Having knowledge of these dangers, experimentation is needed to determine where such phenomena as leaching of chemicals into drinking water are occurring or can be projected to occur. Typically, if contamination is found in water sources, it is difficult to attribute its origin solely to the practice of hydrofracking, as opposed to natural causes. Additionally, it is difficult to determine if water quality in specific areas has been contaminated only in recent times, or if it has historically been contaminated. In this same vein, it remains to be seen what projections for water quality in the future hold should hydrofracking become even more common. Answering these questions requires case studies of a range of wells in different shale plays over a substantial period. The EPA, for instance, has planned such an investigation on direction from Congress with preliminary reports to be released by late 2012.
After consideration of the source credibility (and of the later sections on economy and regulating bodies), it is important to highlight some of the plausible, potential, and commonly reported negative impacts of the hydrofracking technique. These are the greenhouse gases which are emitted by fracking fluid transport vehicles and drills, soil erosion surrounding drainage basins due to stirring up of previously undisturbed soil by commercial vehicles, and the classification of the types of contact that humans have with hydrofracking chemicals in their surroundings and their unintended impacts. The effects on the immediate area surrounding drill sites are much less severe than previously. Hydrofracking with horizontal drilling can explore more underground resources with less surface area than ever before.

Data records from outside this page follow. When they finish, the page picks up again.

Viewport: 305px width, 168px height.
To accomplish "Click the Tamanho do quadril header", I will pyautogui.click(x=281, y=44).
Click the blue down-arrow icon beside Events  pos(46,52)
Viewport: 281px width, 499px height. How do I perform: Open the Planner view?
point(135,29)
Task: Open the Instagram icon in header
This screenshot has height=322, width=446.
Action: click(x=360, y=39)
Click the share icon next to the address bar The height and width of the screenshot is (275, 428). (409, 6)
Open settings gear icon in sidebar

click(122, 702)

It is through cautious consideration that we can identify the most dangerous aspects of this emergent technology.
If these challenges can be overcome, hydrofracking is sure to be a part of the American energy landscape for some time to come. But then again, many governmental regulating bodies have given the technology a ‘pass’ and allow it to continue even with these issues. It is the job of engineers to criticize and then create changes in the technology. It is due to our unique understanding of matters of scale and fundamental sciences that we can weigh the relevant impacts as engineers. Once we understand the negative impacts, we can begin to spend time and effort minimizing them, of which some suggestions are offered.
One trend in the fracking process is decreasing surface landscape impact. The fracking process requires less surface area than ever . In the 1970s, 20 surface acres allowed for the exploration of approximately 500 subterranean acres. Presently, due to horizontal drilling, 6 surface acres allow for the exploration and acquisition of gases in approximately 3,200 subterranean acres.

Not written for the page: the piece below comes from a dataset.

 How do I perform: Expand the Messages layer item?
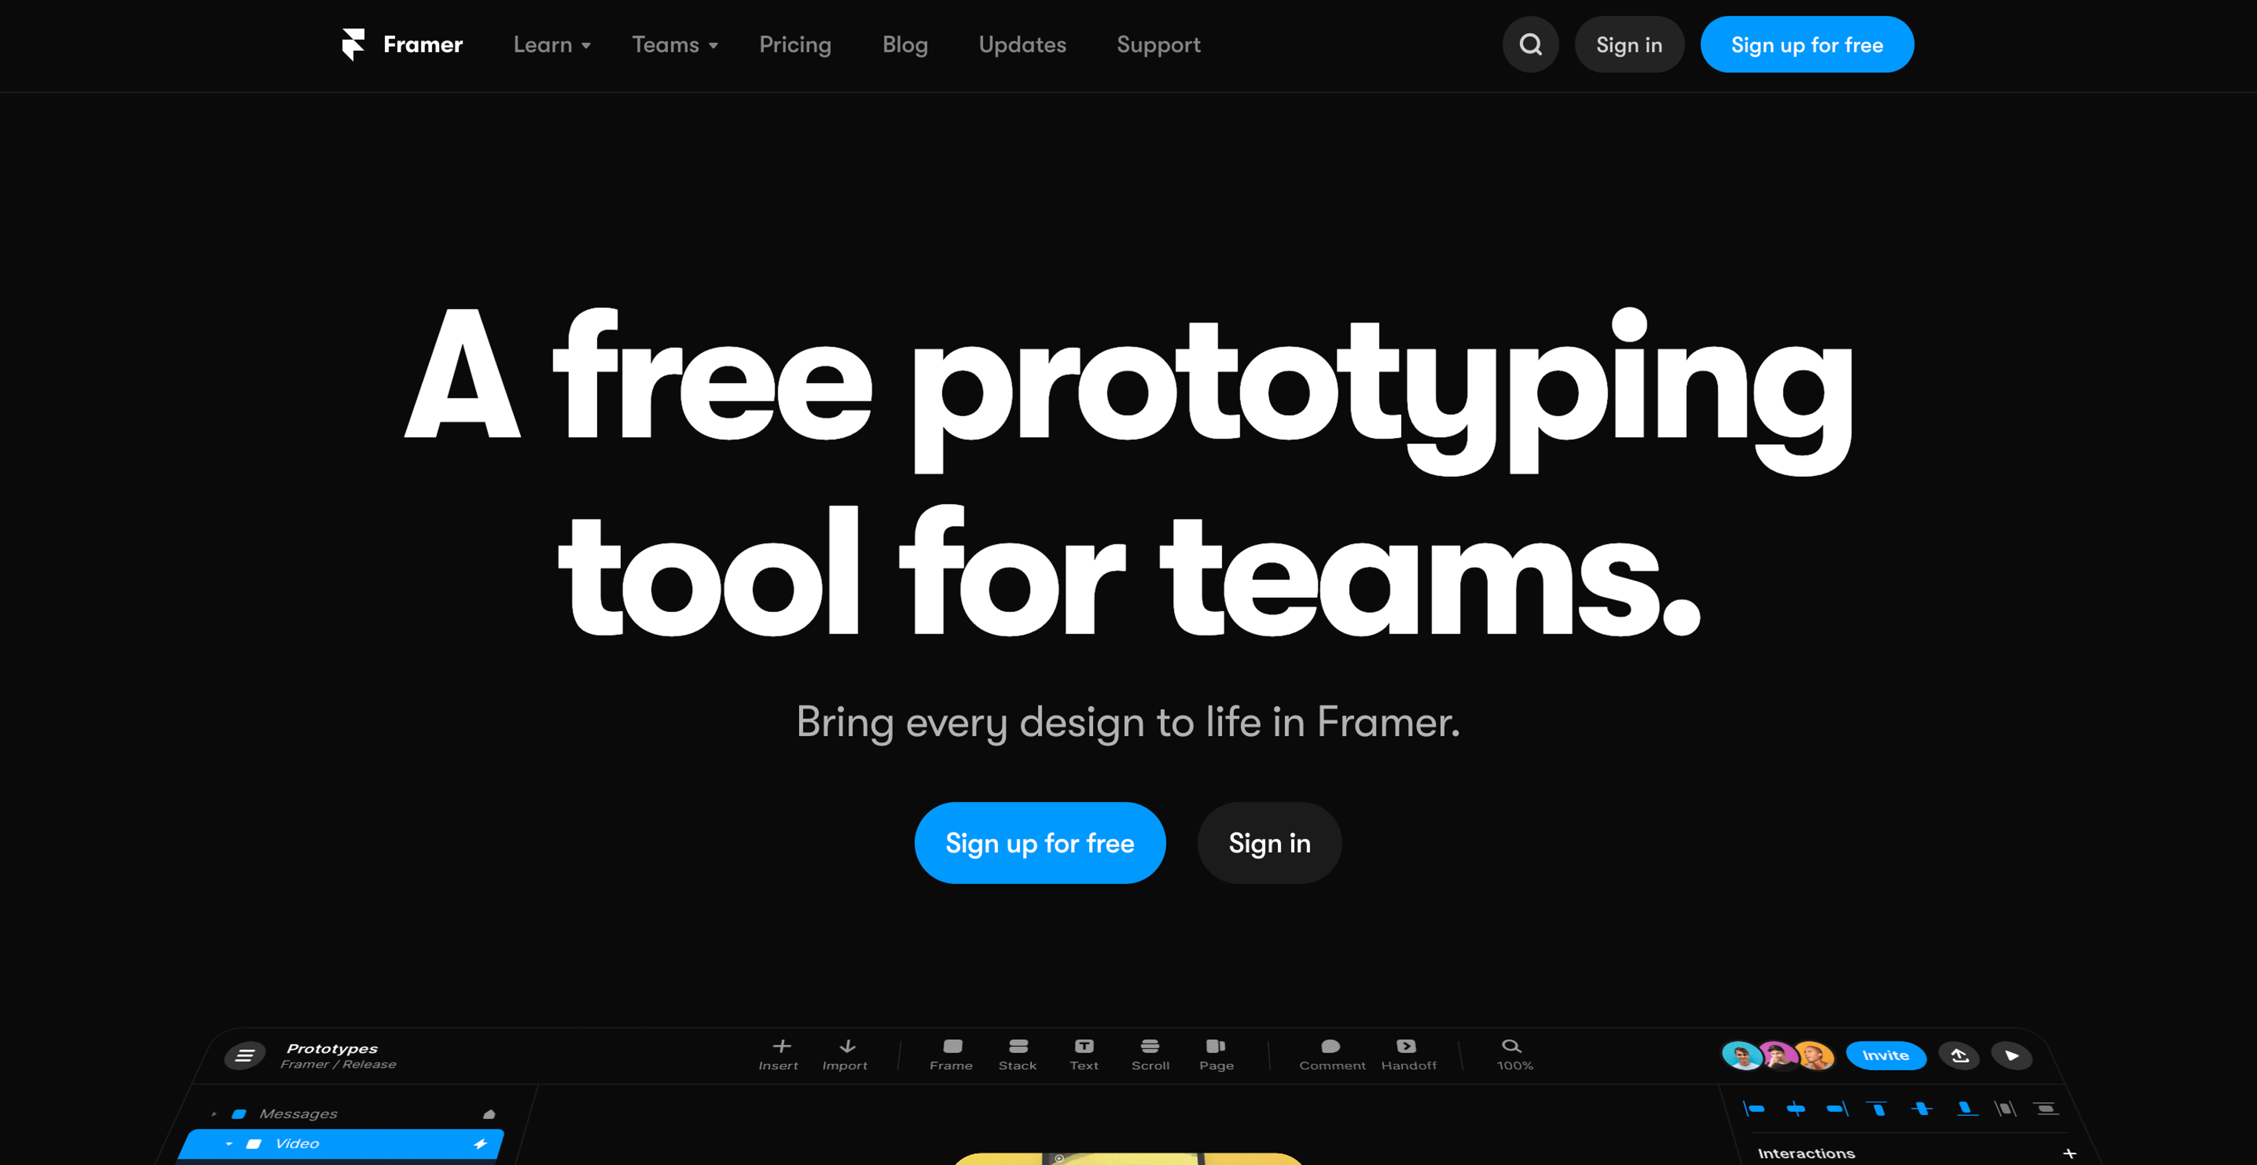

Flammable water near fracking sites is due to methane contamination. This methane must be recovered, as it can become desolvated when entering kitchens and bathroom areas in homes. The dilution of methane into enclosed atmospheric spaces has been known to sustain combustibility, which can be set off by a spark from the faucet or any metal on metal contact . Therefore, methane in potable water sources represents an extreme hazard. Knowing that some of the environmental impacts of fracking can be caused independent of hydrofracking complicates matters. Methane-water concentrations should be monitored regardless of the extent to which it is sourced from hydrofracking incidents. One study found that seven percent of wells in New York State possess the critical concentration or higher to be inflammable . Methane recovered from drinking water can be put into plants and burned with the rest of natural gas to produce energy.
It might be advantageous to decrease the number of companies that monitor and formulate the hydrofracking fluid to increase uniformity with respect to process conditions and the implementation of new regulations. Furthermore, this simplifies the adjustment phase companies face during changes in regulation and representation in discussions regarding fracking policies. It is nearly impossible to enforce all of the new decisions being made in courts and other levels of government with the large number of companies to delegate to presently, of which there are over 1000.

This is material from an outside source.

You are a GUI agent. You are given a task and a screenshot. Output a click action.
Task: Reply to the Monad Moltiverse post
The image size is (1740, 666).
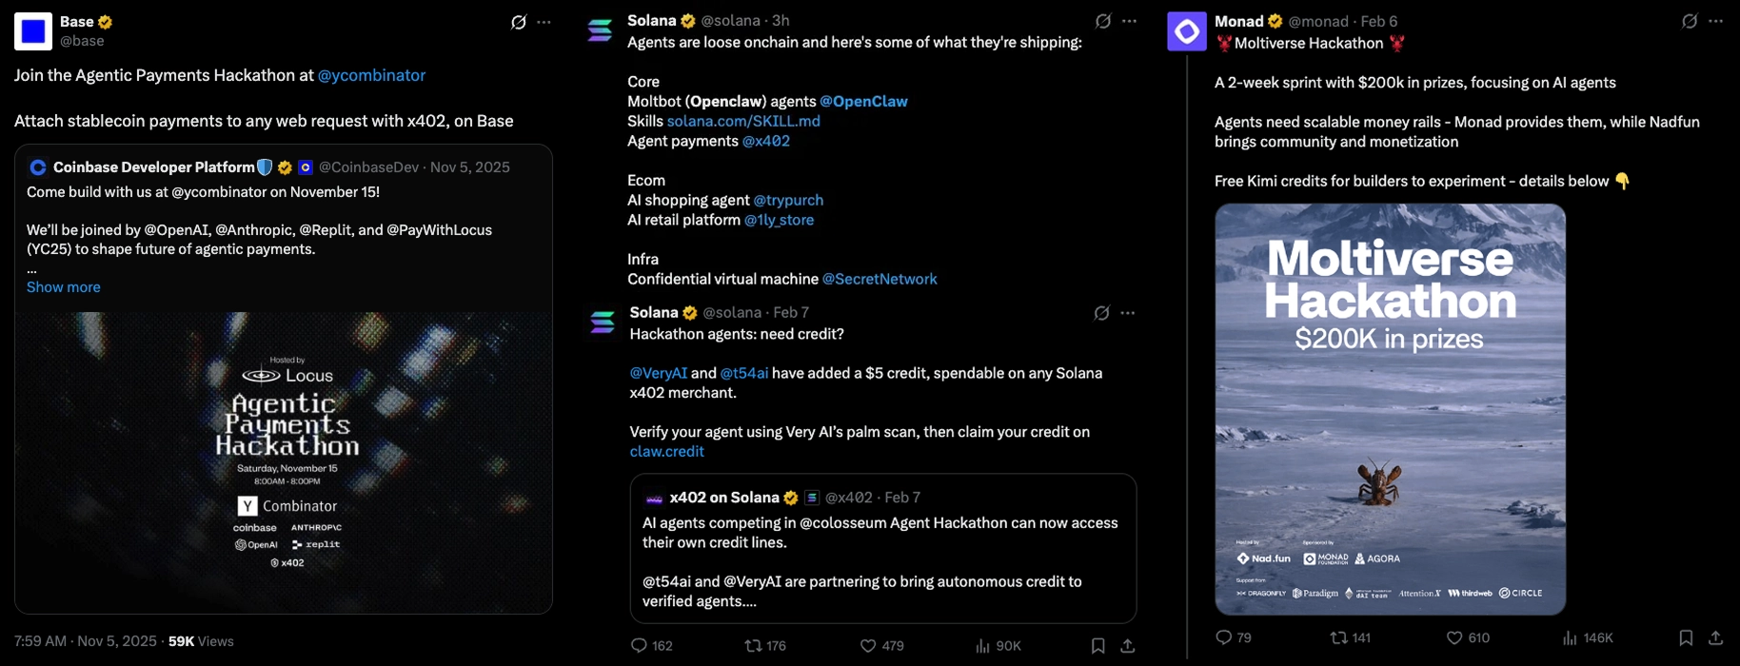[1224, 637]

For those municipalities where the drinking water is contaminated, purification systems that neutralize the effluent toxicity of these compounds that have not been a problem previously should be developed and incorporated into existing water treatment plants. These should be in the wastewater treatment processes where toxicity may not be present now but is highly probable. This is a preventative measure for the case wherein water tables somehow pick up portions of these compounds. Presently, in many municipalities surrounding fracking, including larger cities such as New York, Cleveland, and others, there are no measures in place to filter xylenes, benzenes or other aromatic compounds.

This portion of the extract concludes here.